* _Record excerpts_
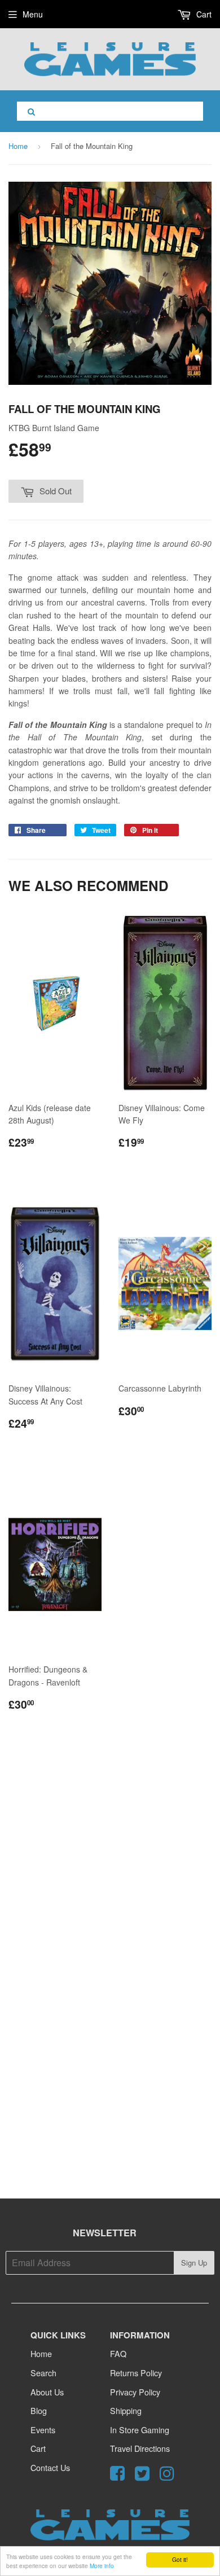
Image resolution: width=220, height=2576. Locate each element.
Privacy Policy (135, 2392)
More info (102, 2565)
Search (43, 2372)
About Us (47, 2392)
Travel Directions (140, 2448)
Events (42, 2429)
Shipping (126, 2410)
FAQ (118, 2353)
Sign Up (194, 2262)
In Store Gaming (139, 2429)
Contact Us (50, 2467)
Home (18, 146)
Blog (38, 2410)
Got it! (180, 2559)
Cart (203, 14)
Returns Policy (136, 2372)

* _Work to complete_
Give the records again exactly, pictures left out.

* _Answer space_
Image resolution: width=220, height=2576. Locate each element.
Privacy Policy (135, 2392)
More info (102, 2565)
Search (43, 2372)
About Us (47, 2392)
Travel Directions (140, 2448)
Events (42, 2429)
Shipping (126, 2410)
FAQ (118, 2353)
Sign Up (194, 2262)
In Store Gaming (139, 2429)
Contact Us (50, 2467)
Home (18, 146)
Blog (38, 2410)
Got it! (180, 2559)
Cart (203, 14)
Returns Policy (136, 2372)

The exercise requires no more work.